Images are powerful tools

In the absence of a trophy, images are the proof of that rich encounter between those in power and the powerless in those far-flung places. Images are also proof of the need for funding. They are also proof of work done. They are proof of privilege and relevance. They are also proof of love. Of comradeship.

The images in the halls of international public health organisations have served to encourage donations for research, providing the much-needed momentum and acceleration of interventions to improve life. On the other hand, these images have also reduced the worth and the story of the African woman, man, or child into a single moment captured at the click of a camera. In that sense, such images on the websites and walls of research centres have focused on a single story, sometimes perpetuating a stereotype of the African, often the stereotype of people without choice, but who can provide the much-needed data at the lowest cost to the pharmaceutical world, their aspirations and hopes not mattering in the calculus of profit and power in international research.

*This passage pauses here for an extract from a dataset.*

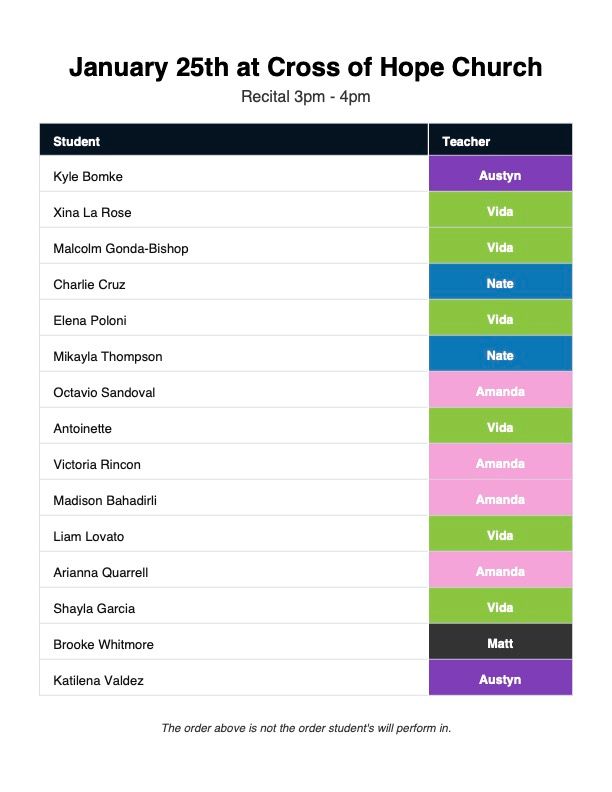Select the Student column header

click(77, 141)
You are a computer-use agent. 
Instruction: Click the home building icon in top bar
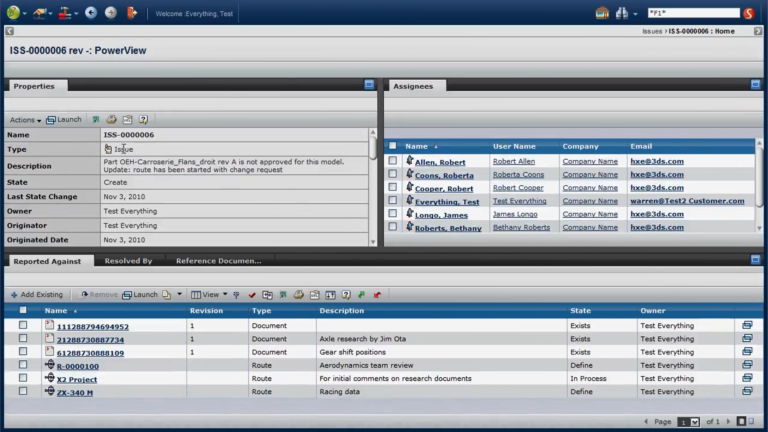pyautogui.click(x=602, y=13)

Do these people go to weddings? Do they have smart phones? Are they on Instagram? Do they enjoy Christmas? Or are they stuck in that moment, in that small health facility waiting to be saved by international researchers. Does their voice matter? Or is theirs already drowned by the strong collaboration between the ministries of health, the local administration and international researchers and pharmaceutical companies?

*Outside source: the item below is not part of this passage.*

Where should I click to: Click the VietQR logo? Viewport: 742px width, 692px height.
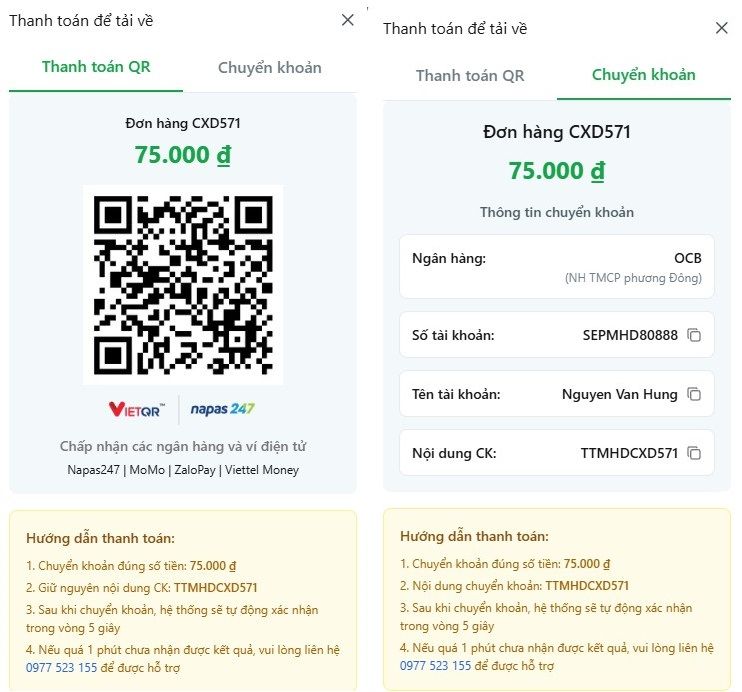(x=138, y=409)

The assumption in the Western world is that the subjects there deserve a better quality of life when participating in research.

With increased human subject research in Africa, there needs to be benchmarking that is focused on justice and human rights. How much compensation for research is reasonable to cover transport and time and allow the African woman living in rural poverty to save some money for food for her family after a whole day spent traveling for research? How much does local skilled labour cost per day in the rural setting? Researchers should focus on financial justice rather than perpetuating financial oppression while hiding behind the principle of coercion and voluntarism. And beyond that, if the rural African woman and child are going to be forever immortalized as the face of international research, then there should be a balance between their desperation and their resilience in these challenging environments. That balance is self-worth. It is power. And this power and self-worth are tied to the representation of the conqueror as well as the conquered, the researcher and the researched, through images and films.